Confronting Sexuality, Violence, and Secrets in a Suburban School
By Jo Scott-Coe
Why would a high school teacher who loves teaching leave school—after half a career in the classroom?
Teacher at Point Blank answers this question at a time when concerns about school performance, safety, and teacher attrition are at an all-time and often anxious high. Meditating on subtle and overt forms of violence in secondary public education from an up-close and “pink collar” point of view, Jo Scott-Coe examines her own workplace as a microcosm of the national compulsory K-12 system, where teachers—now nearly 80% women—find themselves idealized and disparaged, expected to embody the dedication of parents, the coldness of data managers, and the obedience of Stepford spouses. Haunted and compelled forward by memories of a classmate who commits suicide on campus, a former teacher-colleague who dies all alone, Hollywood fantasies of the “ideal teacher,” and chronic reports of school violence and increasing gender crime, Scott-Coe reveals how her hopes, past and present, struggle for breath at the point blank of denial, confinement, addiction, isolation, hostility, subliminal eroticism—and, at times, a healthy dose of fear.

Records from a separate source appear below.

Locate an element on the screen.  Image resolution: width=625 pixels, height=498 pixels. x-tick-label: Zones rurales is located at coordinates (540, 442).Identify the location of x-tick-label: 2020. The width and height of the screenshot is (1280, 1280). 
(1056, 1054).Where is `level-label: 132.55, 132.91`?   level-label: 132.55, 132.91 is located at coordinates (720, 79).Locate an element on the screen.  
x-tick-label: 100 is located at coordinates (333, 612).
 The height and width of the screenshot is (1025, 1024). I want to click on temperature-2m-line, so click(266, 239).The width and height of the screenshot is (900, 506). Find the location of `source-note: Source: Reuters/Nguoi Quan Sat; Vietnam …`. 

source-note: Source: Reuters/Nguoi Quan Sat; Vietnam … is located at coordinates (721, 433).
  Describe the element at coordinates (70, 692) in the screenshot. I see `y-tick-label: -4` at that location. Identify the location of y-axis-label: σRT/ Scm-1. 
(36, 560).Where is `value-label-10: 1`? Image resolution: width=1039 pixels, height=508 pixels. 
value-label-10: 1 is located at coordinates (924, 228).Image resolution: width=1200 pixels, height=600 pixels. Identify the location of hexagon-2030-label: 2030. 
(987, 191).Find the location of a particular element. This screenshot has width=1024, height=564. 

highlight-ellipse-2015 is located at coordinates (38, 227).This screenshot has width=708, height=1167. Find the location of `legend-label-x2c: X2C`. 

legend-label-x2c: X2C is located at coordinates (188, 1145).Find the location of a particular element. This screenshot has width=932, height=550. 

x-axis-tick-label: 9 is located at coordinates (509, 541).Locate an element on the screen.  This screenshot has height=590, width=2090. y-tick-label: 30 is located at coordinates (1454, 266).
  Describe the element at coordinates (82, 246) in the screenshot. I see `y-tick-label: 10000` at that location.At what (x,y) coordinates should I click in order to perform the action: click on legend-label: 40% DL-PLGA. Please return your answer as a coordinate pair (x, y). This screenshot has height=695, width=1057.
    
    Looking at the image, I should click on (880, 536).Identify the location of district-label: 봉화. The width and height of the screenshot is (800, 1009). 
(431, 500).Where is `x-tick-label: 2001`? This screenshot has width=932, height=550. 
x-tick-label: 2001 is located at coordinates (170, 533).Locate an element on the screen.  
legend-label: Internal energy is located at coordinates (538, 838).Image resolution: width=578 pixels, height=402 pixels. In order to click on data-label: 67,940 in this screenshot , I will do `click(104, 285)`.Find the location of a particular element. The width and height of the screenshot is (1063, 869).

Jo Scott Coe's very fine memoir of her teaching life is unlike anything I have read before. Her lean prose is unyielding to sentimentality and aspires always toward honesty about our lives as adults and as children. One is, here, in the presence of a writer who convinces us that teaching young lives is a constant and, sometimes, terrible journey of adult self-discovery.
—Richard Rodriguez, author of Brown: The Last Discovery of America
This unique and daring book lifts the cheerful, can-do mask that hides the reality of what it means to be a teacher. In luminous prose, Jo Scott-Coe debunks the sentimentalized mystique, exposing the harsh reality of extreme expectations, isolation, and psychic disconnect that engulfs teachers' lives. Scott-Coe's truth is at once disturbing and emancipating.
—Susan Ohanian, author of Why Is Corporate America Bashing Our Public Schools?
Jo Scott-Coe writes with humor, insight, and a deep love for her subject. In many ways, she has become a voice for her generation and for teachers, too. Remarkable.